Thursday, November 28, 2013

Pendidikan Karakter Harus Dijadikan Ruh


Masyarakat Indonesia yang terbiasa santun dalam berperilaku, melaksanakan musyawarah mufakat dalam menyelesaikan masalah, mempunyai kearifan lokal yang kaya dengan pluralitas, serta bersikap toleran dan gotong-royong, mulai cenderung berubah menjadi hegemoni kelompok-kelompok yang saling mengalahkan dan berperilaku tidak jujur. 
-- Prof Mansyur Ramly -- (Ketua BAN-PT)






--------------

Pendidikan Karakter Harus Dijadikan Ruh


Oleh: Prof Dr H Mansyur Ramly
(Ketua BAN – PT/Guru Besar Fakultas Ekonomi UMI Makassar)

Di balik berbagai kemajuan yang telah dicapai dalam pembangunan nasional, ternyata masih banyak masalah dan tantangan yang belum sepenuhnya terselesaikan, termasuk kondisi karakter bangsa yang akhir-akhir ini mengalami pergeseran dan atau penurunan.

Hal itu tercermin dari fenomena antara lain kesenjangan sosial-ekonomi-politik yang masih lebar, kerusakan lingkungan yang terjadi di berbagai pelosok negeri, masih terjadinya ketidak-adilan hukum, per-gaulan bebas dan pornografi di kalangan remaja, geng motor, kekerasan dan kerusuh-an, serta korupsi yang semakin merambah pada semua sektor kehidupan masyarakat.

Akhir-akhir ini juga banyak dijumpai tindakan anarkis, tawuran, konflik sosial, penuturan bahasa yang buruk dan tidak santun, serta ketidak-disiplinan.
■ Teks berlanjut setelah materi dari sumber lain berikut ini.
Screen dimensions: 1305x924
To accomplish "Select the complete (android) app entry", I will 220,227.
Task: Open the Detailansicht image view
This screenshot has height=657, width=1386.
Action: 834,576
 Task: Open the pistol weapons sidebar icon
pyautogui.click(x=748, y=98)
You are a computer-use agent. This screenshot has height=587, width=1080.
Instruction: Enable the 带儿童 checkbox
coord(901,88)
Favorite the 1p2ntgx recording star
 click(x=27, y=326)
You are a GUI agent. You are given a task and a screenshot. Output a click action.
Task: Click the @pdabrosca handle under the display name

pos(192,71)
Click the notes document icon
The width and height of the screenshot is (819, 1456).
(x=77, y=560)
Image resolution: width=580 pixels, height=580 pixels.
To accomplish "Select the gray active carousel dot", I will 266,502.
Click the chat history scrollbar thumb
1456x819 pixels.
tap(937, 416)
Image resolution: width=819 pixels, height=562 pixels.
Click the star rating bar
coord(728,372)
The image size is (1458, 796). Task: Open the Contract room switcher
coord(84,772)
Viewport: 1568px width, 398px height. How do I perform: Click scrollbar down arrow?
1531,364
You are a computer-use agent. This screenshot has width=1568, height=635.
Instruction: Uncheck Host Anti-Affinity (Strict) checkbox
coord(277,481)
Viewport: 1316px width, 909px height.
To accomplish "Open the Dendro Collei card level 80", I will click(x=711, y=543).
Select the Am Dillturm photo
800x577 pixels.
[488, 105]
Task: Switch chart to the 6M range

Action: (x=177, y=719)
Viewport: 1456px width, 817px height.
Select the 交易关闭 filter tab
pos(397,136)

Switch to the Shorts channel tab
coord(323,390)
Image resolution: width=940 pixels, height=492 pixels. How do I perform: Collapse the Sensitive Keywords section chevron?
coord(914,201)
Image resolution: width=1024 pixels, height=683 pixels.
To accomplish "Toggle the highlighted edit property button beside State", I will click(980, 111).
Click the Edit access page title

Masyarakat Indonesia yang terbiasa santun dalam berperilaku, melaksanakan musyawarah mufakat dalam menyelesaikan masalah, mempunyai kearifan lokal yang kaya dengan pluralitas, serta bersikap toleran dan gotong-royong, mulai cenderung berubah menjadi hegemoni kelompok-kelompok yang saling mengalahkan dan berperilaku tidak jujur.

Semua itu menegaskan bahwa terjadi pergeseran jati diri dan karakter bangsa, yang bermuara pada disorientasi dan belum dihayatinya nilai-nilai Pancasila sebagai filosofi dan ideologi, keterbatasan perangkat kebijakan terpadu dalam mewujudkan nilai-nilai esensi Pancasila.

Selain itu, juga bermuara pada bergesernya nilai etika dalam kehidupan berbangsa dan bernegara, memudarnya kesadaran terhadap nilai-nilai budaya bangsa, ancaman disintegrasi bangsa, dan melemahnya kemandirian bangsa.

Memerhatikan situasi dan kondisi yang memprihatinkan tersebut, serta pentingnya karakter bangsa, maka pemerintah mengam-bil inisiatif memprioritaskan pembangunan karakter bangsa, dan menjadikan pendidikan sebagai lokomotif utama yang dimulai sejak pendidikan usia dini.

Itulah sebabnya, sejak 2010 pemerintah menghidupkan kembali pendidikan karakter pada dunia pendidikan, mulai dari PAUD (Pendidikan Anak Usia Dini) hingga pendidikan tinggi, dalam bentuk dan metode yang berbeda dengan sebelumnya.

Pendidikan karakter sebenarnya bukan hal baru. Sejak awal kemerdekaan, masa orde lama, masa orde baru, dan masa reformasi, pendidikan karakter sudah dilakukan dengan nama dan bentuk yang berbeda-beda, namun hingga saat ini belum menunjukkan hasil optimal.

Sesuai fungsi pendidikan nasional, pendidikan karakter dimaksudkan untuk mengembangkan kemampuan dan membentuk watak, serta peradaban bangsa yang bermartabat dalam rangka mencerdaskan kehidupan bangsa.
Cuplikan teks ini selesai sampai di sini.